Keywords: baboon, HLA-G, human, immune privilege, Paan-AG, placenta, tolerance

INTRODUCTION

The HLA class Ib gene now known as HLA-G was identified by Geraghty et al in 1987 [1]. Subsequently, several unique features of the gene, its mRNAs and its proteins, were reported. These included (i) alternative splicing of a single mRNA to produce a spectrum of seven distinct mRNAs, three of which result in soluble isoforms and four of which encode membrane isoforms, (ii) a shortened cytoplasmic tail on membrane-bound isoforms which delays recycling of the antigens, (iii) a deletion in the promoter region that negatively impacts transcription enhancement by interferons (IFNs), (iv) multiple polymorphisms but few (five) alleles [reviewed in Refs. 26]. Although HLA-G mRNA is present in many tissues and organs, protein expression is highly restricted. The first normal tissues shown to express HLA-G were the placenta and chorion membrane, and the first tumor cells were trophoblastic tumor cell lines [79]. However, there is now considerable evidence for expression of this gene in other normal tissues such as the thymus and prostate [10, 11], as well as in a variety of tumors and tumor cell lines [12]. Regarding numbers of alleles and patterns of expression, HLA class Ib genes (HLA-E, -F, -G) differ significantly from HLA class Ia genes (HLA-A, -B, -C), which are highly polymorphic and expressed to a greater degree by all somatic cells.

The paragraphs below present current work from our laboratory within the context of ours and other reports, and point out controversial features of this interesting and apparently unique immune suppressive molecule. Topics include initiation of expression of HLA-G in embryonic tissues, conditions regulating expression of the mRNAs and protein isoforms and new views on the functions of HLA-G. Comments are included on future directions, including both research questions and utility in reproductive medicine.

:: Recorded data ::
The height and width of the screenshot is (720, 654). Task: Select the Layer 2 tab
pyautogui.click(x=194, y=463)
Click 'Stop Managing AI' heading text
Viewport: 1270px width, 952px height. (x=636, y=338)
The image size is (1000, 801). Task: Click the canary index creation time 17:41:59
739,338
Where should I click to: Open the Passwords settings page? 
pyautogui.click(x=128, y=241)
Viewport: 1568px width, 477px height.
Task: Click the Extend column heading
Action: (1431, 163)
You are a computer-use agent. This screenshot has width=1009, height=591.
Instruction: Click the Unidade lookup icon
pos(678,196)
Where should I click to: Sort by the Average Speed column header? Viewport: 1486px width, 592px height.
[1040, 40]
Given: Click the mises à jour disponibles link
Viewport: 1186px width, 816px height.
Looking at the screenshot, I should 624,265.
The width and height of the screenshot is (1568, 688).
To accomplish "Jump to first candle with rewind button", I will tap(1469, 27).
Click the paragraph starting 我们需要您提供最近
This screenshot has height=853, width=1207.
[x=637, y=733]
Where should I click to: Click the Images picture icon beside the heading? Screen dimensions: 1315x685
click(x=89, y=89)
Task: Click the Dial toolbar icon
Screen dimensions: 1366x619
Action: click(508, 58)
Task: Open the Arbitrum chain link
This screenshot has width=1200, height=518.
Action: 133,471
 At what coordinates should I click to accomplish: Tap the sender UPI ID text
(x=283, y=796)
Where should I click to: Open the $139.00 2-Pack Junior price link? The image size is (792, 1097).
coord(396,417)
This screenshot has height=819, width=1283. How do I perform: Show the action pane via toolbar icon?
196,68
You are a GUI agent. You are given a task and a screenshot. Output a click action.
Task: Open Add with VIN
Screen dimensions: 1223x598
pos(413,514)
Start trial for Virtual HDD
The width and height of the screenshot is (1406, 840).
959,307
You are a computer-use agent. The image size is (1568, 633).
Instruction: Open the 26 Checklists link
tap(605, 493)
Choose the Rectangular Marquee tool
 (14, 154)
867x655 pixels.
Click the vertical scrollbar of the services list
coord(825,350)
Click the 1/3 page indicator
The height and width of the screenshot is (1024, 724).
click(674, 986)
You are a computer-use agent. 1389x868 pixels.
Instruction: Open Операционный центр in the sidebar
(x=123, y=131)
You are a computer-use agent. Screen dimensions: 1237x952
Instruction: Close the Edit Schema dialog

:: Activity ::
State whether each statement agrees with the introduction on HLA-G: (a) HLA-G was identified in 1987; (b) HLA-G protein is expressed as widely as HLA-G mRNA; (c) of the seven mRNAs produced by alternative splicing, four result in soluble isoforms. Answer yes or no for each, quoting the deciding words of the introduction. The records are material separate from the text.

:: Your solution ::
(a) Yes: "was identified by Geraghty et al in 1987"
(b) No: "Although HLA-G mRNA is present in many tissues and organs, protein expression is highly restricted."
(c) No: "three of which result in soluble isoforms and four of which encode membrane isoforms"